İnsanların temel ihtiyaçlarını karşılayabilme imkânı dahi bulamadığı bir dönemde, gençlerin kaygılarının ekonomik temelli gelişmesi olağan bir durum olarak görülmelidir. İstediğimiz her alanda yeterli istihdam oranını bulamadığımızdan dolayı meslek seçimi gençler için garanti istihdam ve sabit gelir kriterleri ile sınırlandırılmış bir haldedir. Bu durumun da genç bireylerin ruhsal durumunu olumsuz etkilediği göz ardı edilemez. Yoksulluğun sonucu sağlıklı beslenememek, fiziksel aktivitelerde bulunamamak hatta hastalık durumunda iyi bir tedavi alamamakla beraber mesleki sorunların sebep olduğu ruhsal bozukluklar da gençliğin gerçek sorunları olarak karşımıza çıkmaktadır.

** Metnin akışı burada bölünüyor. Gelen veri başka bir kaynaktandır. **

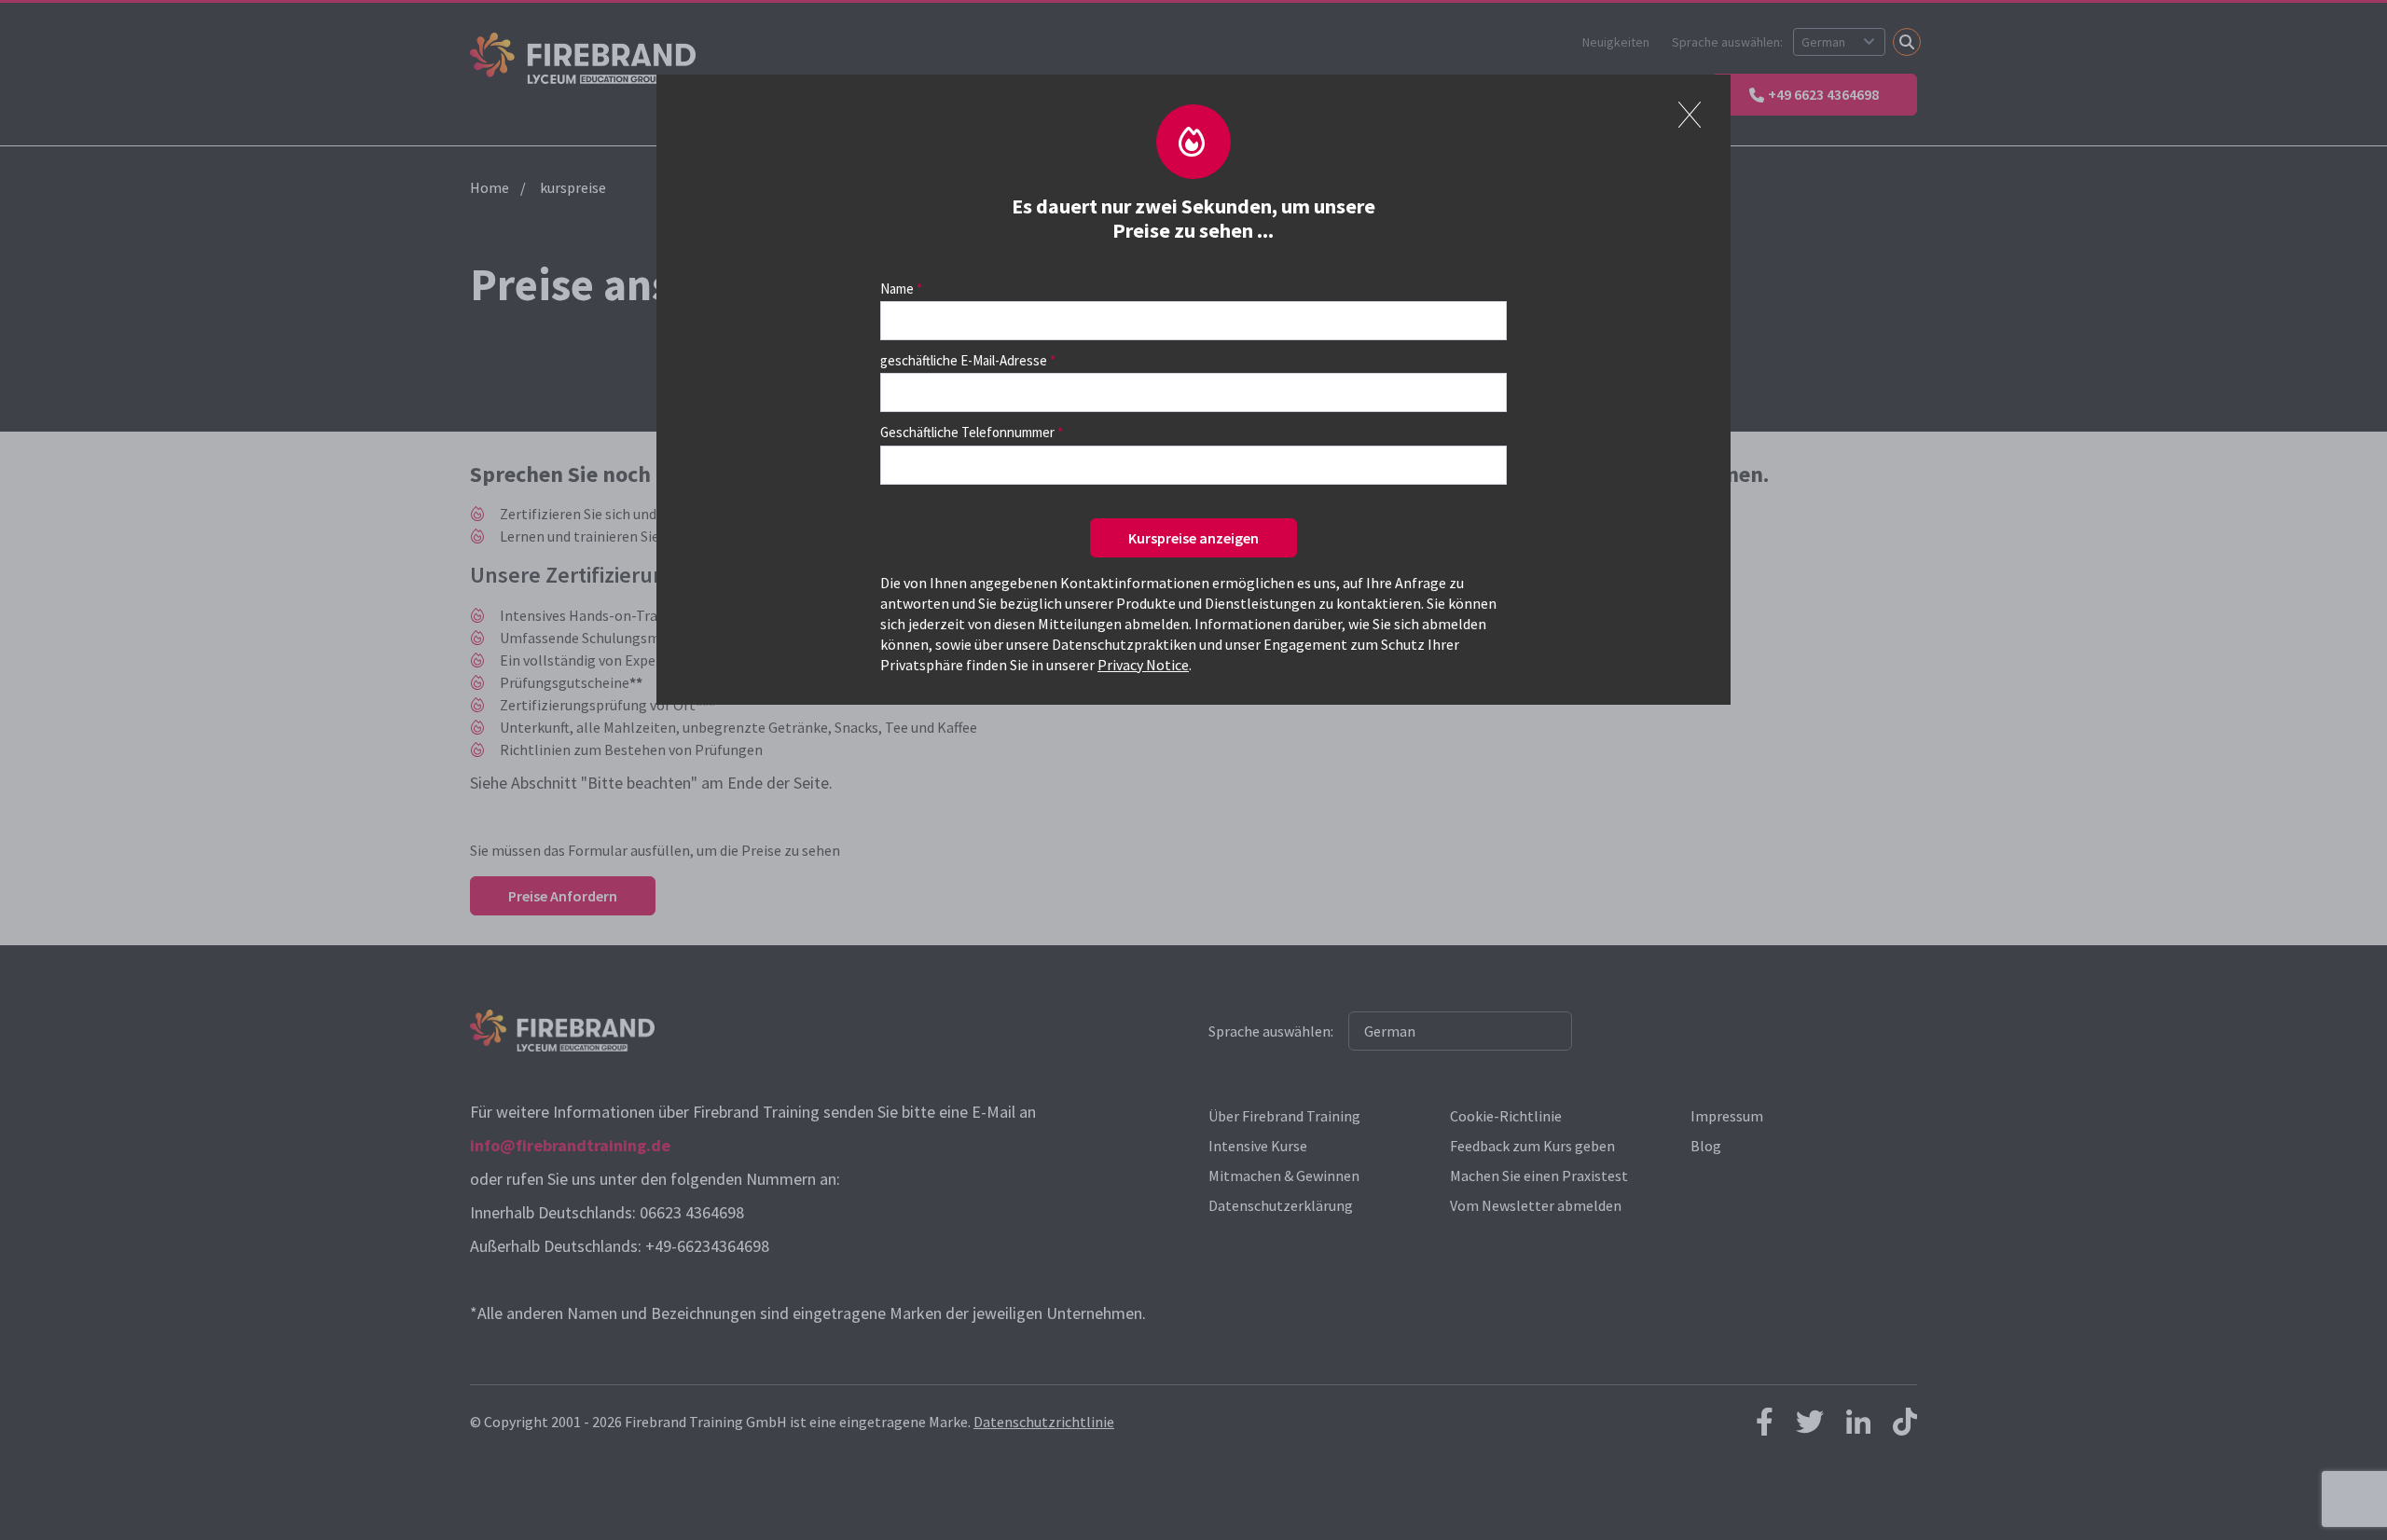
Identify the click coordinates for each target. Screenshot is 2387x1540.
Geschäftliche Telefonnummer (967, 432)
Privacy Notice (1143, 664)
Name (897, 288)
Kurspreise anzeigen (1193, 538)
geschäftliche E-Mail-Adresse (963, 360)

Bunlara ek olarak AKP iktidarının yeni bir kuşak yaratma yolunda attığı adımların eğitim alanına verdiği zararlar gençliğin bunalımını arttırmaktadır. Üniversite öncesinde, AKP’nin dindar, gerici ve piyasacı bakış açısı ile şekillendirdiği eğitim müfredatı, üniversitelerde ise yandaşlar ile doldurulan akademik kadrolar eğitim alanına yapılan müdahalelerin örneklerinden birkaçıdır. Teknik üniversitelerin öğrencileri makineleştirmeye yönelik eğitimleri, sosyal ve temel bilimlere yeterince verilmeyen önem, eğitim fakültelerinin ironik bir şekilde eğitimlerinin yetersizliği gibi üniversitelere dair verebileceğimiz diğer örnekler ise gençler için diplomanın imzalı bir kâğıt parçasından öteye geçememesine ve kaygılarının daha da çok artmasına sebep olmaktadır.

Tüm bunlarla beraber geleceksizlik sorunun temellerini irdelemeye devam edersek arkasında çok daha büyük ölçekte etken unsurların bulunduğunu görebiliriz. Kapitalist sistemin henüz gelişmemiş ülkeler için ne gibi sonuçlar doğurabileceğini de bu sorun üzerinden kavrayabilmemiz mümkün. Bugün Türkiye’deki gençliğin geleceksizlik sorunun dünya çapında hâkim olan emperyalist işleyişin dolaylı yoldan bir çıktısı olduğunu söylemek aşırıya kaçmak olmayacaktır. Bir ülke içerisinde toplumun düşünsel, kültürel, bilimsel, siyasal alanda üretiminin önünün kesilmesi ve salt tüketici bir konuma getirilmesi o ülkenin dışa bağımlı bir ülke olması anlamına gelmektedir. Bu bağımlılık ise bir süre sonra tarım ülkesi olan Türkiye gibi bir ülkenin dahi buğday ithal eder hale gelmesi demektir. Bir diğer yandan ise bağımlılığınız artıyor olması sizi askeri ve diplomatik anlamda da birçok anlaşmaya zorunlu kılmaktadır. Bu yüzden, örneğin, NATO üyesi olan Türkiye’nin dış politikasını yalnızca kendi çıkarlarına göre belirleyebilmesi mümkün olmamaktadır. Tüm bunların sonucunda ise nitelikli bir eğitimin yaratacağı sağlıklı bireylerin düşünsel gücünün artacağının bilinci ile eğitim sisteminin neden bu denli parçalanmış olduğunu ve üniversitelere yapılan müdahalelerin de artışının sebebini daha geniş çerçeveden açıklayabilmekteyiz.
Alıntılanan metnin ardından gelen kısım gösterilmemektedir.